Easy Vegetarian Kimchi Fried Rice Recipe

Breakfast, Salads & Dressings

March 22, 2026

A 30-Minute Wonder for Your Leftover Rice!

Got leftover rice and a fridge full of veggie odds and ends? You’re just one special ingredient away from an incredible meal! This Vegetarian Kimchi Fried Rice is my go-to for a fast, flavorful, and satisfying dish that transforms simple leftovers into a restaurant-worthy meal. The star of the show is kimchi—a spicy, tangy Korean fermented cabbage that adds an unforgettable punch of flavor. Trust me, it’s worth a special trip to the store!

PREP: 15 minutes | COOK: 15 minutes | YIELD: 4 x 1-cup servings

Ingredients

• 2 Tbsp / 30 ml safflower oil
• 3 cloves garlic, chopped
• 3 scallions, cut into 1-inch pieces
• 2 cups / 480 ml mixed vegetables, diced into ½-inch pieces
• 4 oz / 113 g firm tofu, drained, pressed, and diced into ½-inch pieces
• 3 cups / 710 ml cooked, day-old, refrigerated brown rice
• 1 cup / 240 ml kimchi, drained, pressed, and chopped
• 1 tsp / 5 ml sesame oil
• ½ tsp / 2.5 ml sea salt
• Optional for serving: chili paste, low-sodium tamari

Instructions

1. Heat a 9 or 10-inch cast-iron skillet or a large wok over medium-high heat until it’s very hot, almost smoking.
2. Add the safflower oil, followed by the garlic, scallions, and mixed vegetables.

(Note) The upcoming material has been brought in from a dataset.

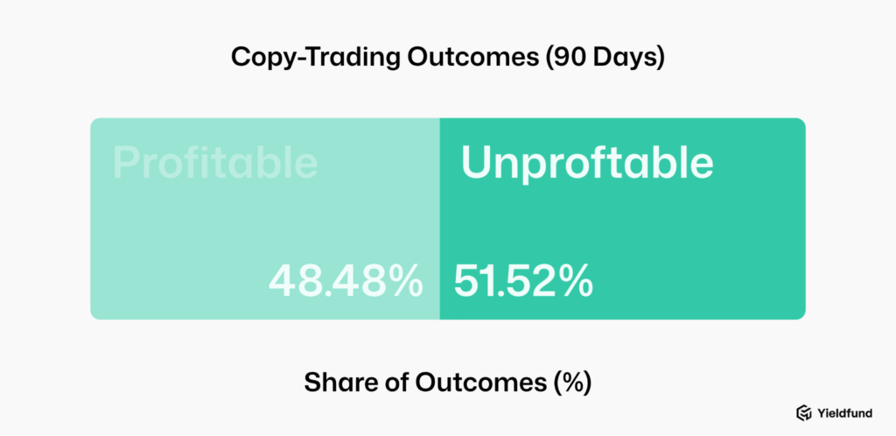Click the 48.48% value
896x436 pixels.
coord(346,281)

Stir-fry for 1-2 minutes until the vegetables begin to soften.
3. Add the diced tofu to the skillet and cook for 1 more minute, stirring occasionally.
4. Stir in the day-old rice, breaking up any clumps and spreading it evenly across the bottom of the skillet. Allow it to cook without stirring for a few minutes until the bottom layer starts to brown and get crispy.
5. Stir the rice and repeat the process of letting it sit to brown, continuing for about 8 minutes total, until the rice has developed plenty of crispy, crunchy bits.
6. Stir in the chopped kimchi, sesame oil, and sea salt. Cook for another minute until everything is heated through.
7. Remove from heat, mound in bowls, and serve immediately with chili paste or tamari, if desired.

Nutritional Information

• Per serving, without egg
• Calories: 347
• Protein: 11 g
• Carbohydrates: 44 g
• Total Fat: 15 g
• Saturated Fat: 2 g
• Fiber: 6 g
• Sodium: 366 mg
• Cholesterol: 0 mg

Pro Tips

• Pro-Tips
• Day-Old Rice is Essential: For the best texture, use cold, day-old rice. Freshly cooked rice contains too much moisture and will result in a mushy dish.
• Get That Crisp: Don’t rush the browning process! Letting the rice sit untouched in the hot pan is the secret to developing those irresistible crispy, crunchy bits.
• Clean Out The Fridge: This recipe is incredibly versatile. Feel free to toss in any veggies you have on hand, such as bell peppers, zucchini, mushrooms, broccoli, carrots, or kale.
• Add a Protein Boost: For ovo-vegetarians, top the finished fried rice with a sunny-side-up egg. The runny yolk creates a delicious, creamy sauce when mixed in.

FAQ

Q: Is this kimchi fried rice recipe vegan
A: This recipe can easily be made vegan. The key is to use vegan kimchi, as some traditional kimchi contains fish sauce or shrimp paste. Always check the label to ensure it’s 100% plant-based. The rest of the ingredients, including tofu, are naturally vegan.

Q: Can I add more protein to this vegetarian fried rice
A: Absolutely! Besides the firm tofu in the recipe, you can boost the protein by adding a cup of cooked edamame or topping it with a fried egg (for ovo-vegetarians). You could also increase the amount of tofu used.

Q: What can I use instead of tofu
A: If you’re not a fan of tofu, you can substitute it with an equal amount of tempeh, seitan, or a cup of cooked chickpeas or edamame for a different texture and protein source.

Q: How do I store leftover kimchi fried rice
A: Store any leftovers in an airtight container in the refrigerator for up to 3 days. To reheat, stir-fry it in a hot skillet with a splash of oil until heated through to help revive some of the crispy texture.